Exercises to complete:
A. List every wavenumber, in cm⁻¹, that the methane oxidation text gives for a peak or signal.
B. In the methane oxidation text, which signal is detected with CuCl₂ in the DMPO radical trapping experiments?
C. Reproduce the stretch of the methane oxidation text from "Fig. 4 In situ" through "Ar at 150 °C.".

Text segment:
* * *

Fig. 4 In situ DRIFTS spectra using CO probe. anatase (a), Cu/anatase (b), Pd/anatase (c), Cu–Pd/anatase (d) are exposed to CO and purged with Ar at 150 °C.

Mechanistic investigations

To investigate the mechanism of methanol formation, in situ CH₄ and reaction gas DRIFTS are used. In the CH₄ DRIFTS (Fig. 3b), the new peaks at 3015 and 1305 cm⁻¹ are assigned to adsorbed CH₄. CH₄ adsorbed on CuCl₂ tends to generate CO₂; when CH₄ is adsorbed on anatase, a stretching vibration peak of C–O bond of bridged carbonate appears around 1160 cm⁻¹, which is a product of CH₄ oxidation on the surface of anatase.⁵⁰ In Cu/anatase, the CO₂ signal disappears while the bridged carbonate still exists, indicating that the addition of CuCl₂ species prevents methane from overoxidation via carbonate species to CO₂. While CO₂ can be observed on the surface of Pd/anatase, manifesting that CH₄ cannot stabilize in the form of intermediate products such as carbonate on Pd/anatase. As to Cu–Pd/anatase, the CH₄ oxidation by Pd is inhibited, and intermediate products of carbonate are observed, indicating a possible superior selectivity for methanol, consistent with experimental results.

In the in situ DRIFTS under reaction conditions (Fig. 3c), weak CO₂ peaks appear at 2311 and 2379 cm⁻¹ on the surface of CuCl₂. A key intermediate CH₃O* peak appears at 2822 cm⁻¹, and a bridged carbonate emerges at 1170 cm⁻¹. CH₃O* species and CO₂ still exist on the anatase, but the bridged carbonate intermediate disappears, indicating that although the intermediate product CH₃O* of methane oxidation exists, it will continue to be oxidized to CO₂ on anatase. With the assistance of Cu species, the reappearance of bridged carbonate intermediate on the Cu/anatase indicates the inhibition of overoxidation and improvement of the selectivity for methanol. Pd/anatase exhibits similar properties to anatase, which only has CH₃O* and CO₂ species. However, CO₂ exists on Cu–Pd/anatase, and signals of CH₃O* and carbonate species are diminished compared with Cu/anatase. This is a very interesting phenomenon in that the synergistic effect of Cu and Pd leads to the disappearance of the CH₃O* species. Radical trapping experiments by DMPO were also carried out. The obvious DMPO–CH₃ signal is observed under the condition of Cu–Pd/anatase (Fig. 3d), while only the DMPO–OH signal is detected under the condition of CuCl₂. It confirms that ˙CH₃ species are produced because of the desorption of *CH₃ on Cu–Pd/anatase.

* * *

Data extract:
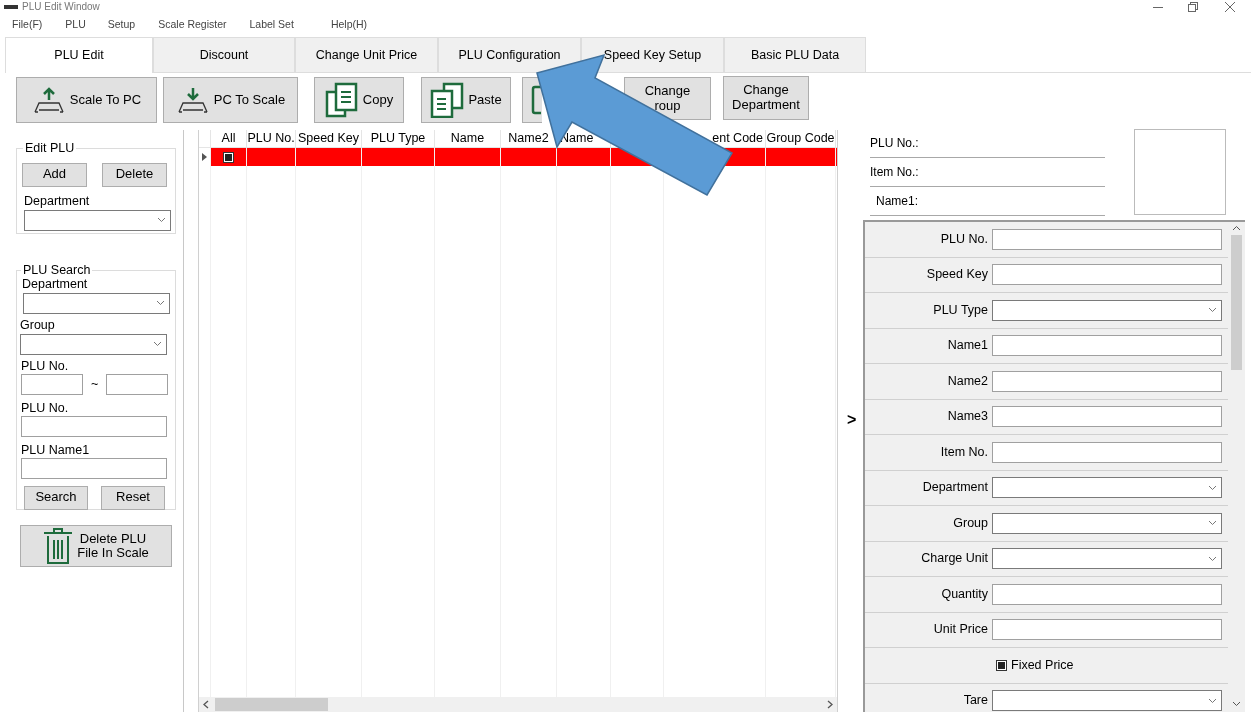 The width and height of the screenshot is (1251, 712). Describe the element at coordinates (894, 143) in the screenshot. I see `info-label: PLU No.:` at that location.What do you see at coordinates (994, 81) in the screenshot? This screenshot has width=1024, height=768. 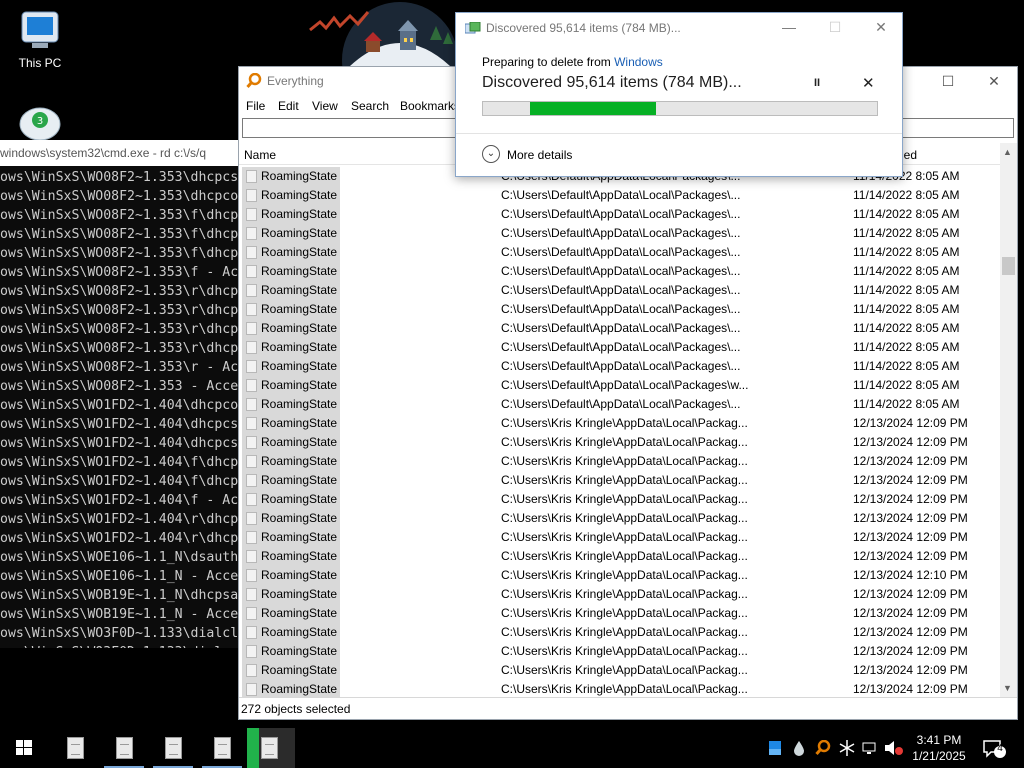 I see `close-button: ✕` at bounding box center [994, 81].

* * *

Answers to the problems:
A. 3015, 1305, 1160, 2311, 2379, 2822, 1170

B. Only the DMPO–OH signal.

C.
Fig. 4 In situ DRIFTS spectra using CO probe. anatase (a), Cu/anatase (b), Pd/anatase (c), Cu–Pd/anatase (d) are exposed to CO and purged with Ar at 150 °C.